Johnston graduated from Edinburgh University in 1861, attended theological college, and was appointed minister to Cambuslang 'with high approbation', in 1868. 2 He was founding pastor of Great Western Free congregation in 1876, which opened Westbourne Church in 1881. 3 Johnston's 'incursions into ... public life were rare', but he supported the Glasgow Institution for Destitute Girls among numerous other causes, such as the Seaman's Friends' Society. 4 He also attended Samaritan Society and British Mission Homes meetings alongside Michael Honeyman, accountant brother of architect John Honeyman, who was an elder at Westbourne Church. 5 Johnston had been 'responsible for the introduction of the organ' into Free Church worship, and saw the latter join with the United Presbyterians in 1900, forming the United Free Church. 6

In failing health, and unable to preach in Glasgow in winter, Johnston retired to Kilmacolm in 1897. 7 However, he managed to speak at the laying of the foundation stone of Ruchill United Free Church, a daughter mission of Westbourne, in 1903. 8

Amy Hepburn Gulland became Mrs Orrock Johnston in 1869. Their two sons became colonial administrators; one daughter, Lucy, was an early female university graduate (Glasgow, 1901), and the other, Katherine, married John Wingate, brother of an architect Alexander Wingate (1875–1915). 9

Notes:

1: Census data, www.ancestry.co.uk [accessed 1 May 2013].

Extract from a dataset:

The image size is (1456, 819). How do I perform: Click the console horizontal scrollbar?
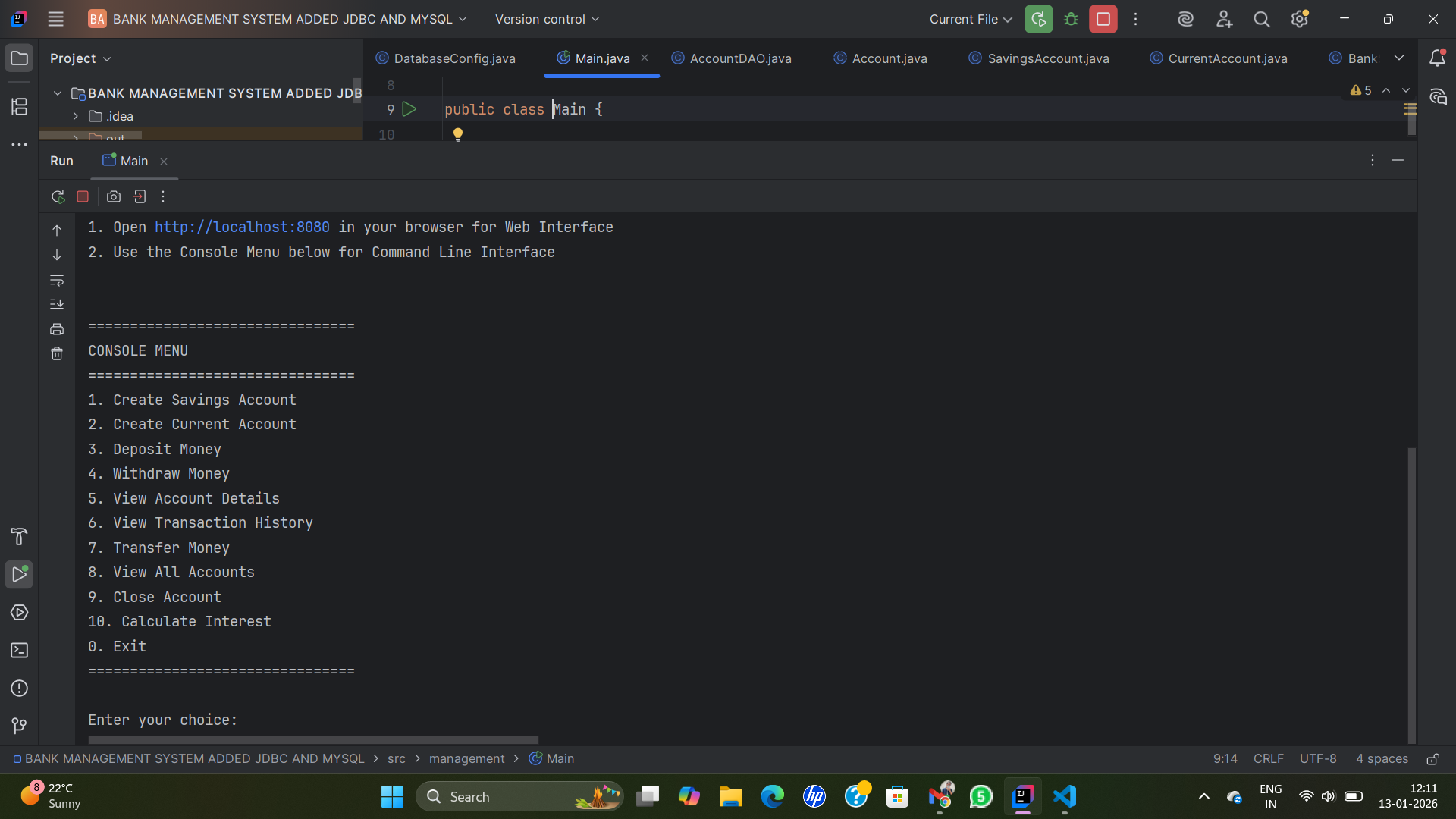click(312, 739)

2: Glasgow Herald, 6 February 6 1868, p. 2; 16 March 1905, p. 3.

3: Glasgow Herald, 17 November 1876, p. 3; 20 September 1881, p. 4; J. A. Lamb (editor), Fasti of the United Free Church of Scotland, 1900–1929, Edinburgh: Oliver & Boyd, 1956, pp. 258–9.

4: Glasgow Herald, 13 February 1883, p. 3; 22 January 1884, p. 3; 16 March 1905, p. 3.

5: Glasgow Herald, 16 January 1895, p. 6; 14 December 1892, p. 11.

6: Scotsman, 16 March 1905, p. 4; Glasgow Herald, 16 March 1905, p. 3.

7: Glasgow Herald, 15 May 1897, p. 6; 16 March 1905, p. 3.

8: Scotsman, 5 October 1903, p. 9.

9: ‘Johnston, Sir Frederick William’, Who Was Who, A. & C. Black, online edition, December 2012, www.ukwhoswho.com [accessed 9 March 2013]; Scotsman, 8 November 1901, p. 9; The Times, 7 September 1948, p. 1; census data and statutory marriages, www.scotlandspeople.gov.uk [accessed 2 May 2013]; Dictionary of Scottish Architects, 1840–1980, www.scottisharchitects.org.uk [accessed 2 May 2013].